Other camera SoCs use similar NNA designs:

  • Ingenic T31: Older NNA with similar concepts
  • Ingenic T40: Different register layout
  • Other vendors: Fullhan, Novatek, etc.

11. Conclusion

Mars demonstrates that sophisticated neural network acceleration is achievable on commodity hardware through systematic reverse engineering and careful optimization. Our work enables the open-source camera community to leverage hardware capabilities that were previously locked behind proprietary SDKs.
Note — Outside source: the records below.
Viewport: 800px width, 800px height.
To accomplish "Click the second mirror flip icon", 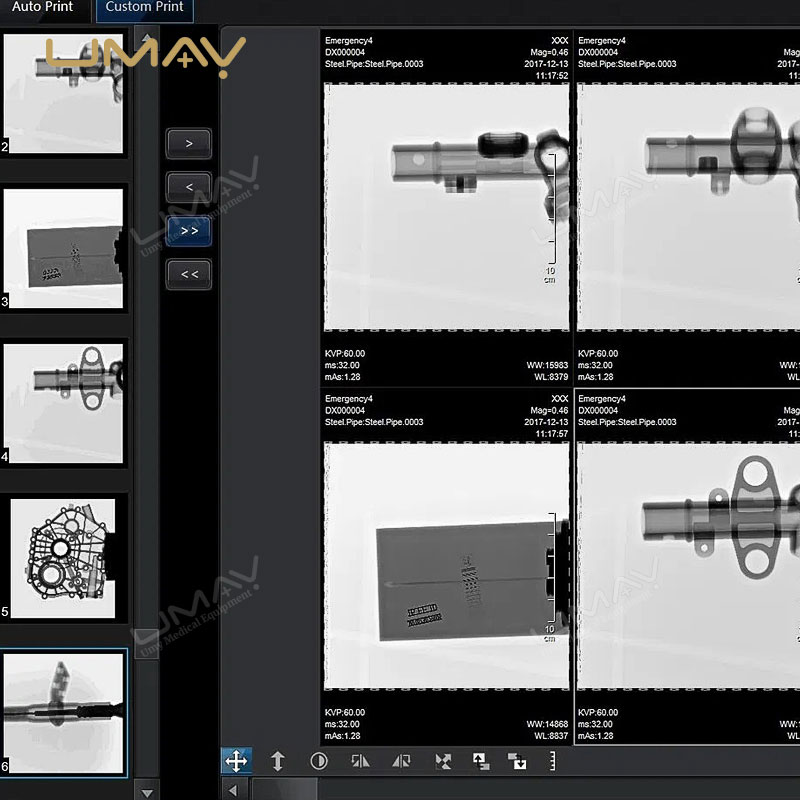I will point(401,761).
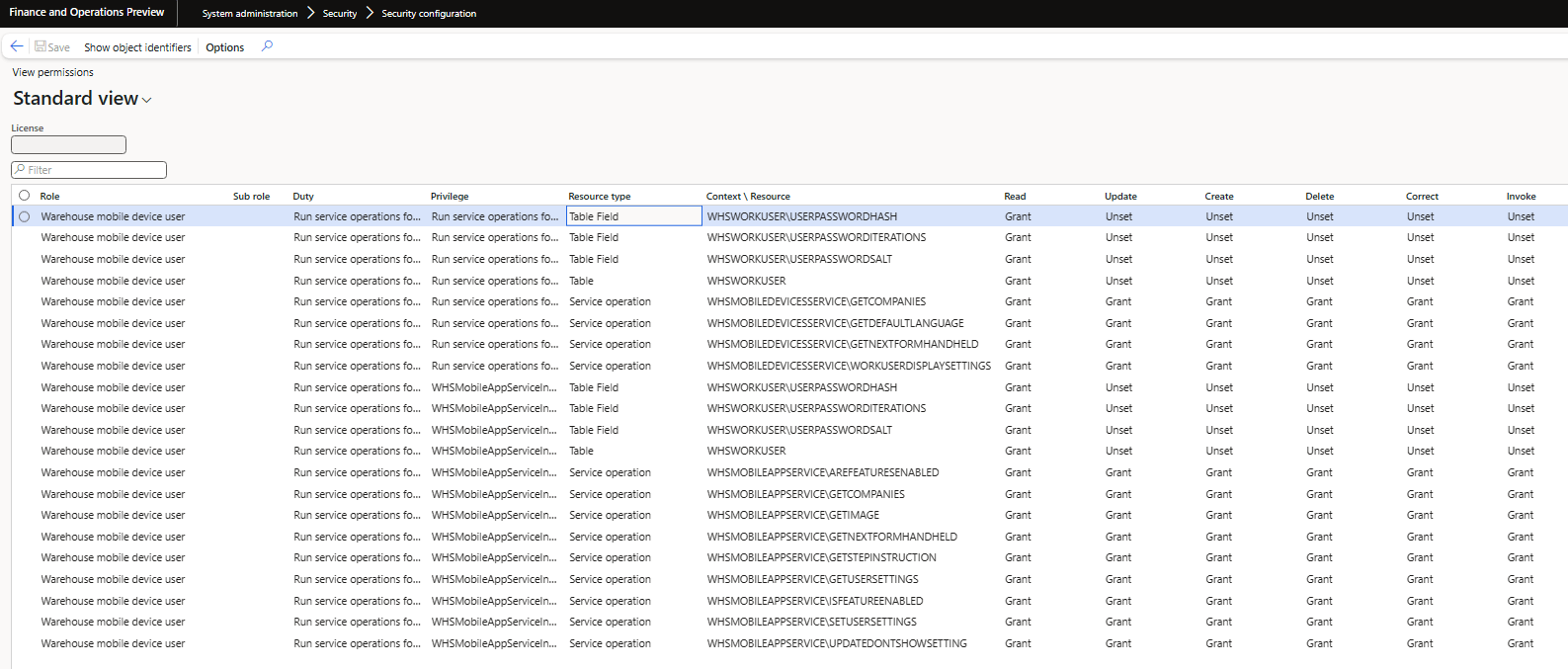Image resolution: width=1568 pixels, height=669 pixels.
Task: Open the Options menu
Action: pyautogui.click(x=224, y=47)
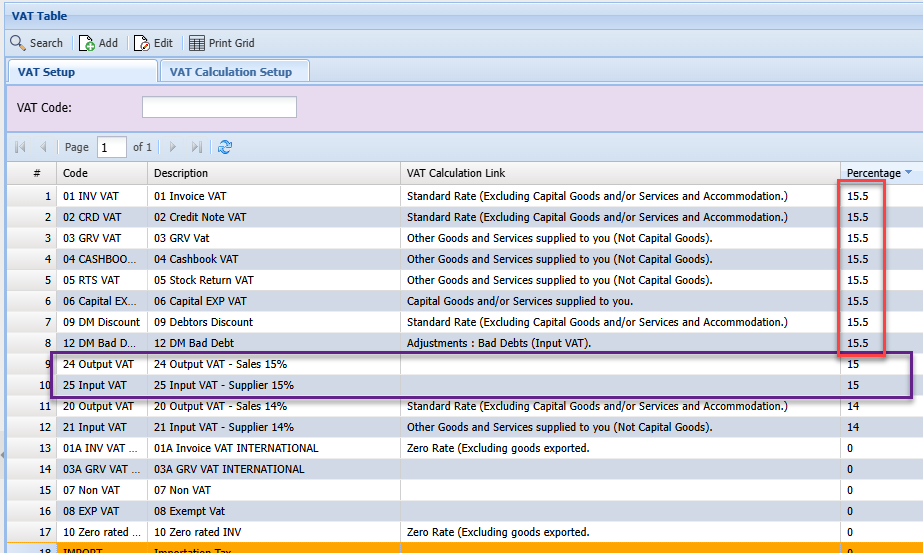Click the VAT Code input field
The width and height of the screenshot is (923, 553).
219,107
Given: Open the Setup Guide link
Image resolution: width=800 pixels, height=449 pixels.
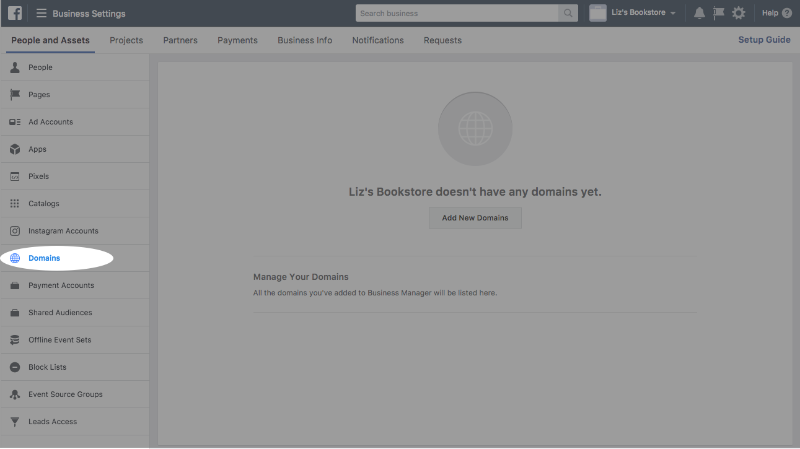Looking at the screenshot, I should 763,40.
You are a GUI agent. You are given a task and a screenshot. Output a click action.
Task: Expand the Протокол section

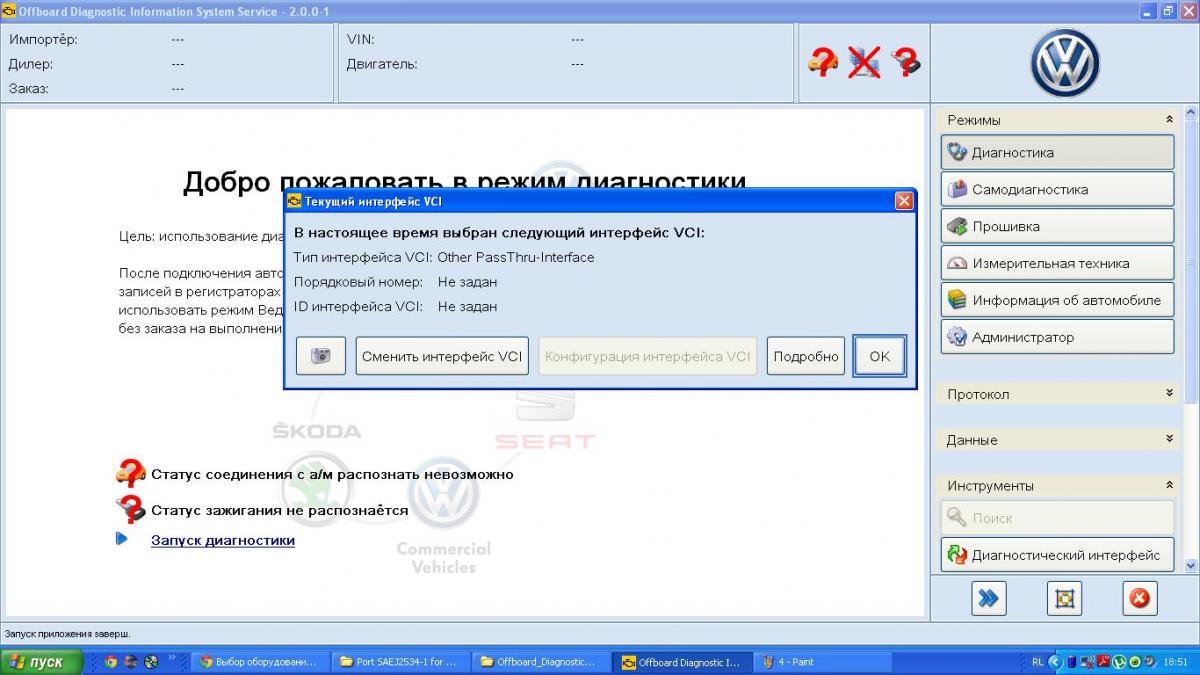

The complete source code is available at: https://github.com/opensensor/thingino-accel


Acknowledgments

  • The Thingino Project for open-source camera firmware
  • The folkas at BinaryNinja and the Ghidra team at NSA for the decompilers I leverage
  • Ingenic for building interesting hardware (even if they won't document it publicly)
  • Contributors who have tested on various camera models

Appendix A: Performance Timeline

Date Optimization Inference Time Speedup
Day 1 Scalar C baseline 40.0s 1.0x
Week 1 Basic loop optimizations 28.0s 1.25x
Week 2 MXU VPR_MUL discovery 12.0s 2.9x
Week 3 im2col + full MXU 4.0s 8.75x
Week 4 ORAM weight staging 1.75s 20x

Appendix B: Repository Structure

thingino-accel/
├── src/mars/           # Runtime source
│   ├── mars_runtime.c  # Model loading, layer execution
│   ├── mxu_conv.c      # MXU-accelerated convolution
│   ├── mars_nn_hw.c    # ORAM/DDR memory management
│   └── mars_detect.c   # Detection application
├── mars-compiler/      # ONNX→Mars compiler (Rust)
│   ├── src/main.rs     # CLI and pipeline
│   ├── onnx2mars.py    # ONNX parser
│   └── mars_format.rs  # Binary format writer
├── training/           # TinyDet training
│   ├── tinydet.py      # Model architecture
│   ├── train_improved.py # Training script
│   └── export_onnx.py  # ONNX export
├── docs/               # Documentation
│   ├── mxuv3_instructions.md
│   └── t41_nna_architecture.md
└── tools/              # Debugging and benchmarks
    ├── oram_bench.c    # Memory benchmark
    └── venus_trace.c   # Library tracer

"The best way to understand hardware is to make it do things."